Why Some Deals Do Not Close
The Mergers and Acquisitions main street to the middle-market is very robust. There are consolidating buyers in every industry segment using acquisitions to build critical mass within every industry. Even though the environment is conducive to successfully closing transactions, some deals don’t close.
Although it may be an unpleasant topic, we think it’s important to address some of the reasons why certain deals don’t close. Typically there is something about the company or current market conditions that prevents that particular transaction from being viable at that particular moment.
Individual company characteristics that can impact the selling price are known as value drivers. Certain value drivers are commonly associated with a given company not yielding the premium demanded by the seller.
- Trends and Margins: revenue, gross profit, EBITDA. Buyers make acquisitions to help them grow. If an acquisition candidate has a slow growth rate or weak gross or net margins, the buyer will not pay a premium. If a seller lacks critical mass in terms of revenues or management depth, buyers will discount accordingly.
- Liabilities: IRS, CMS, and others. Sellers should expect to satisfy all outstanding liabilities from the proceeds of the sale. Any misrepresentations by the seller can cause buyers to lose interest. If the proceeds from the sale cannot satisfy all outstanding liabilities, sellers may not want to close a transaction. If the seller cannot transfer clear title and all necessary licensure, buyers may not want to close a transaction.
Mergers and acquisitions market conditions can fluctuate drastically due to circumstances beyond anyone’s control. No matter how well an acquisition candidate performs, it must be considered within the context of the overall marketplace.
- Operating Environment: regulatory and administrative. Each industry is subject to its own set of operating parameters that can impact value. Whether it may be internal management or external factors; True operating conditions can definitely stimulate or diminish activity in the market.
- Buyers in the Market: perceptions and premiums. How buyers perceive acquisition targets in the marketplace is a very important component of value. Of course buyers want stable, growing companies with competent employees. Additionally, buyers need to be confident that they can reproduce and build upon the success of the selling company after the seller has moved on. Many buyers also tend to avoid or discount acquisition candidates that are dependent on one or two primary clients. For a buyer to pay a premium, the acquisition candidate has to be performing well at the time of transaction, but must have solid future prospects and genuine upside potential.

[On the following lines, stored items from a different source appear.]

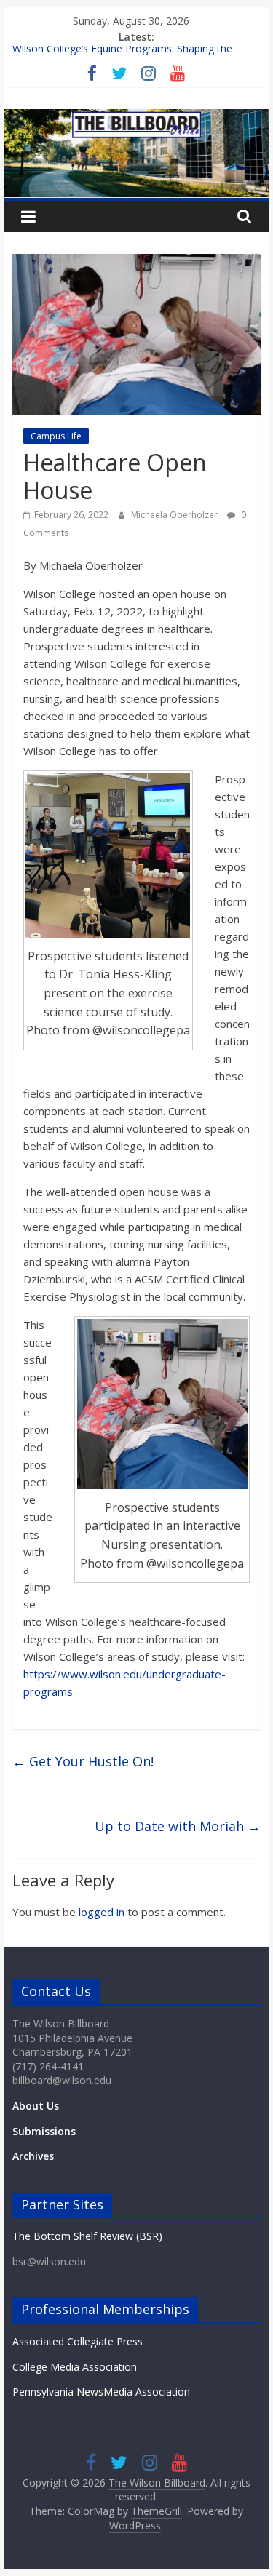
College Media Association (74, 2367)
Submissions (44, 2131)
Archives (33, 2156)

- Sellers in the Market: presentation and communication. A company may be very valuable, but if the seller doesn’t make a clear and convincing presentation to prospective buyers, it will not earn the premium price that may be warranted. Sellers should provide a concise summary of services offered, major payors, and financial performance. All liabilities and their proposed dispensation should be disclosed. Sellers need to maintain the momentum of the transaction by providing follow up data to qualified buyers in a timely fashion. If the seller is enthusiastic about the transaction, buyers will be responsive: If the seller is reticent, buyers may lose interest and the deal might not close.
Most deals do close! With proper care and consideration, both buyers and sellers can develop reasonable expectations and can unlock the maximum value of their companies through mergers, acquisitions and divestitures.